WHAT TO DO: Copy the listing below in full and skip every picture.

DATA:

□ □ □ □

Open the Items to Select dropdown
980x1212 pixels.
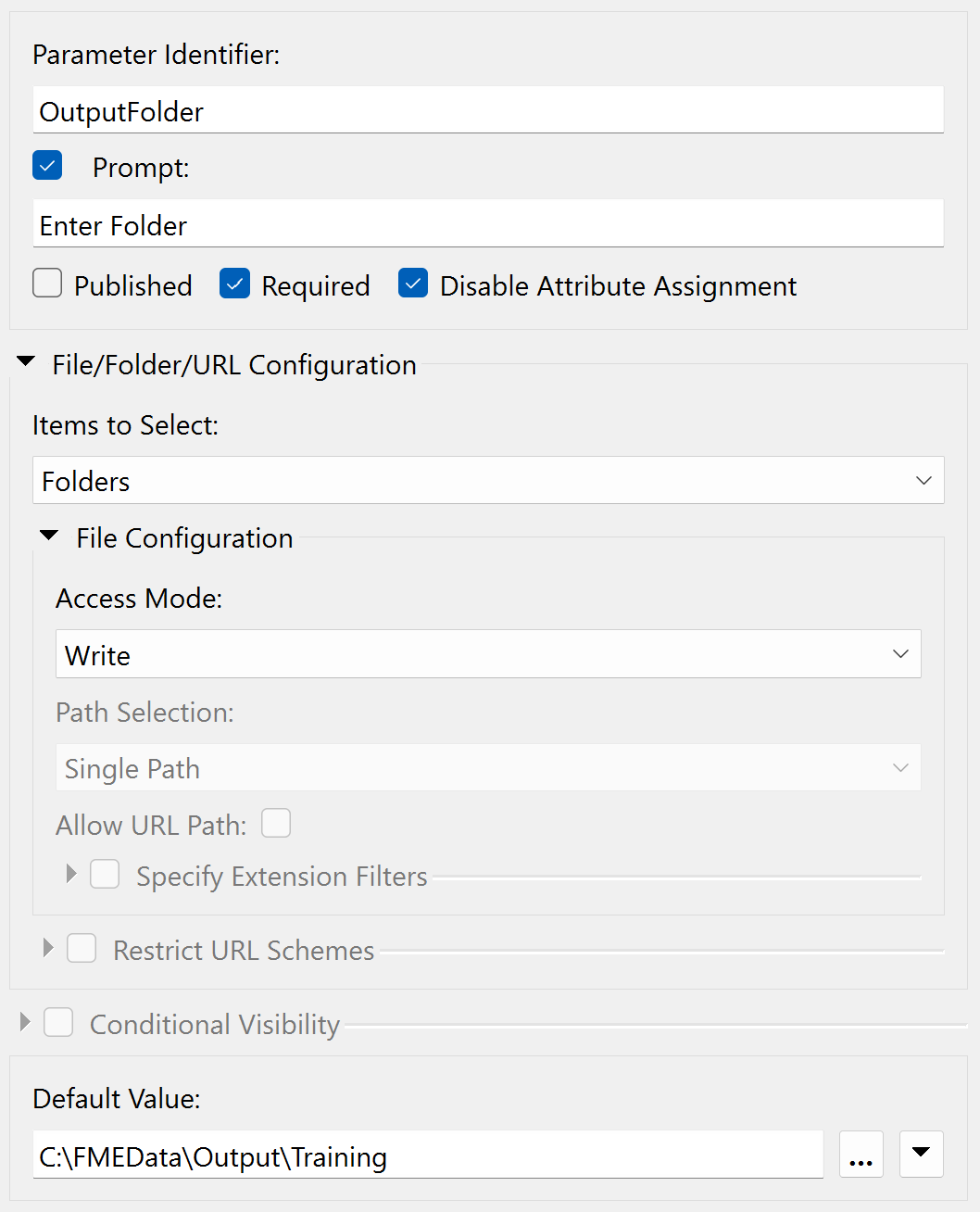pos(923,481)
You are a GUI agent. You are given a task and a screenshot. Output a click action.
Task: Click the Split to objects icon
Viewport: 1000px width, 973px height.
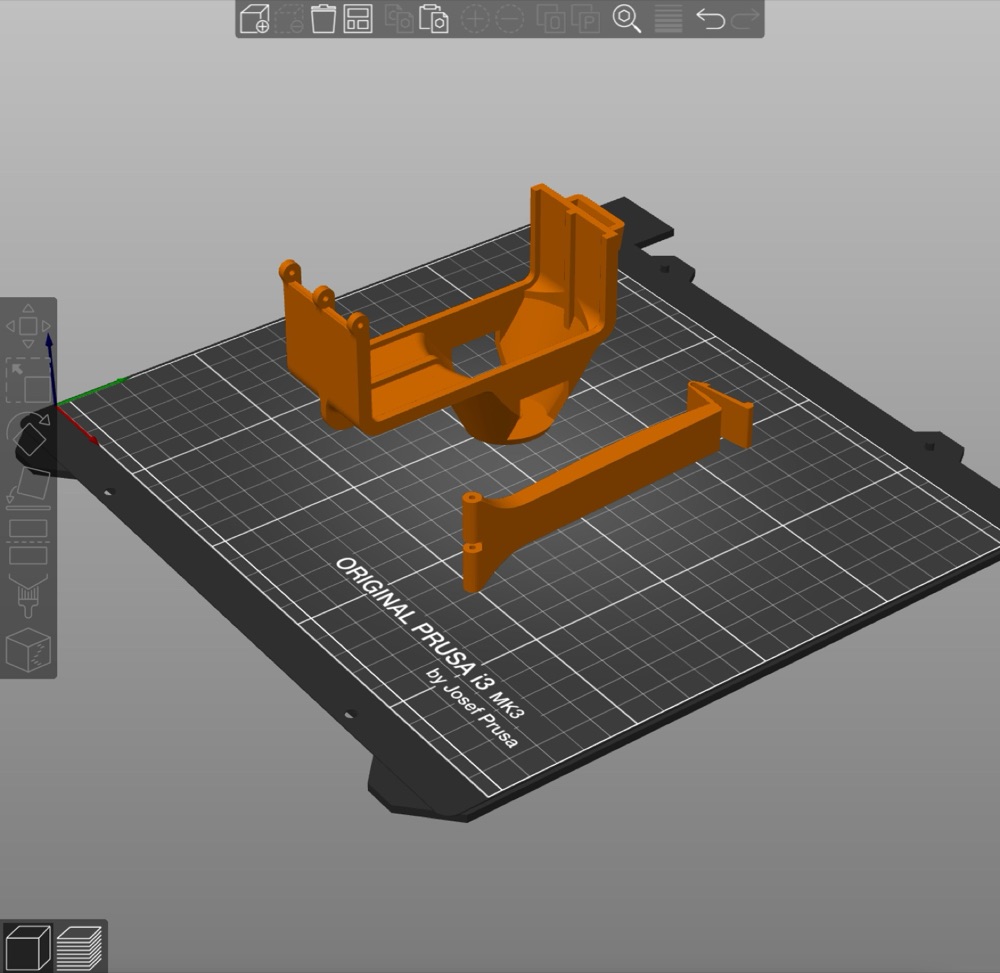550,19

□ □ □ □

RESPONSE:
Open the Items to Select dropdown
980x1212 pixels.
pos(923,481)
You are a GUI agent. You are given a task and a screenshot. Output a click action.
Task: Click the Split to objects icon
Viewport: 1000px width, 973px height.
550,19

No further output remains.